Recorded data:
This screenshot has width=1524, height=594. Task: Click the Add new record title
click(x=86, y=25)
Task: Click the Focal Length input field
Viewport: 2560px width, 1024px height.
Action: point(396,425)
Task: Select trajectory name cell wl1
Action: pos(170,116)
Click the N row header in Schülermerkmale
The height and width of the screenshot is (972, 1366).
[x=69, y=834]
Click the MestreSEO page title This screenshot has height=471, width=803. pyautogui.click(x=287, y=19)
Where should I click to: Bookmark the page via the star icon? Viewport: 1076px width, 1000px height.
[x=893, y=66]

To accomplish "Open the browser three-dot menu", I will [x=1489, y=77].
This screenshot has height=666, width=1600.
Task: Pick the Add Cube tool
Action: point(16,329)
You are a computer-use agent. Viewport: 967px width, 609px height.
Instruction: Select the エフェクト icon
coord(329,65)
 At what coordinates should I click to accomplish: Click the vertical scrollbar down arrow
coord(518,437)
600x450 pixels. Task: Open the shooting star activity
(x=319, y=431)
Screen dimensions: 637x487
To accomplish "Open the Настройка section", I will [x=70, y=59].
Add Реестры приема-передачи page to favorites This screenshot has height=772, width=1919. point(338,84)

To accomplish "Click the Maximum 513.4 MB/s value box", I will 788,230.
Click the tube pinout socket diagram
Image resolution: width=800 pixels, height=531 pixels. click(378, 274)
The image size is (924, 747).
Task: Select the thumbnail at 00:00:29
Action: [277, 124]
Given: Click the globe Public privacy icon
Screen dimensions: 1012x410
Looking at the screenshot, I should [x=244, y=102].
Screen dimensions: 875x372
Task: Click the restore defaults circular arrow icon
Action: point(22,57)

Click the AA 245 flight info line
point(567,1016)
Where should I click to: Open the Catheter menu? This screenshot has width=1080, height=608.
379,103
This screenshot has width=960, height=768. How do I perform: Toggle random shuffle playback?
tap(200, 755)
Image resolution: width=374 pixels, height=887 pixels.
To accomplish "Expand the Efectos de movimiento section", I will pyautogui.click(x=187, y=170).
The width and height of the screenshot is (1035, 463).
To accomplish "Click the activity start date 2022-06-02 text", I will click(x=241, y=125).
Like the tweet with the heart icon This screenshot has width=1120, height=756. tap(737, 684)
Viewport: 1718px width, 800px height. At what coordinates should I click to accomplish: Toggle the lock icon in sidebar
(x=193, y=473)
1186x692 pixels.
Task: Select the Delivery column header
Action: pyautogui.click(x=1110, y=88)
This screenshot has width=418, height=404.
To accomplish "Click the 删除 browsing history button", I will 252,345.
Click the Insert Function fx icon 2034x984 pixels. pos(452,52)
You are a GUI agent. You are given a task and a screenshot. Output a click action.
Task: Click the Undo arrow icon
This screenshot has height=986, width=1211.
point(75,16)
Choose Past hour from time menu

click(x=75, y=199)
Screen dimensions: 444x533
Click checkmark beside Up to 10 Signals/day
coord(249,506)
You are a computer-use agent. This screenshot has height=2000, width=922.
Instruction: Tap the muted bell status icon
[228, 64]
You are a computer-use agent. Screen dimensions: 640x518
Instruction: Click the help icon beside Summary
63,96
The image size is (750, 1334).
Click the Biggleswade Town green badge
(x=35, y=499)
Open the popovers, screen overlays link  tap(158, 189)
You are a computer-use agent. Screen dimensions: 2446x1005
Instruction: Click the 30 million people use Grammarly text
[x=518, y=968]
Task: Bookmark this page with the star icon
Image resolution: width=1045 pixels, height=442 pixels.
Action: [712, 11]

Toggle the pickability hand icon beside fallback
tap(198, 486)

What you have to do:
Only a number is wanted. How many lines of the entries above carry "computer"?

Written reply:
4